Data at rest encryption refers to encrypting data stored on a server’s disk. If an unauthorized user accesses data files on the file system, encryption ensures the user cannot read their contents. Percona XtraDB Cluster 8.4 inherits from Percona Server for MySQL 8.4 the ability to enable, disable, and apply encryption to the following objects:

Data at rest encryption in Percona XtraDB Cluster

  • File-per-tablespace table

  • Schema

  • General tablespace

  • System tablespace

  • Temporary table

  • Binary log files

  • Redo log files

  • Undo tablespaces

  • Doublewrite buffer files

Transit data is data transmitted to another node or client. Encrypted transit data uses an SSL connection.

Percona XtraDB Cluster 8.4 supports all data at rest encryption features available from Percona Server for MySQL 8.4.

For a concise map of the sections below, see In this chapter.

Use the component_keyring_file

Configuration

Percona XtraDB Cluster inherits Percona Server for MySQL behavior for configuring the component_keyring_file. The following example illustrates how to use the component. Review: Use the keyring vault component for the latest information on keyring components.

Note

The component_keyring_file component should not be used for regulatory compliance.

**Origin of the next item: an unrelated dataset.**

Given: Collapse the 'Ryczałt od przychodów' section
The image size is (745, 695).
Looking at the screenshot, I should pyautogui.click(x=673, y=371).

Install the component using a manifest file and add the following options in the configuration file:

Create a manifest file named mysqld.my in the installation directory:

{
 "read_local_manifest": false,
 "components": "file://component_keyring_file"
}

Add the following options to your configuration file:

[mysqld]
component_keyring_file_data=<PATH>/keyring

The SHOW COMPONENTS statement checks if the component has been successfully loaded:

SHOW COMPONENTS;
Expected output
+----------------------------------------+
| Component_id                           |
+----------------------------------------+
| file://component_keyring_file          |
+----------------------------------------+

Note

PXC recommends the same configuration on all cluster nodes, and all nodes should have the keyring configured. A mismatch in the keyring configuration does not allow the JOINER node to join the cluster.

If the user has a bootstrapped node with keyring enabled, then upcoming cluster nodes inherit the keyring (the encrypted key) from the DONOR node.

Usage

XtraBackup re-encrypts the data using a transition-key and the JOINER node re-encrypts the data using a newly generated master-key.

Keyring (or, more generally, the Percona XtraDB Cluster SST process) is backward compatible, as in higher-version JOINER can join from lower-version DONOR, but the reverse is not supported.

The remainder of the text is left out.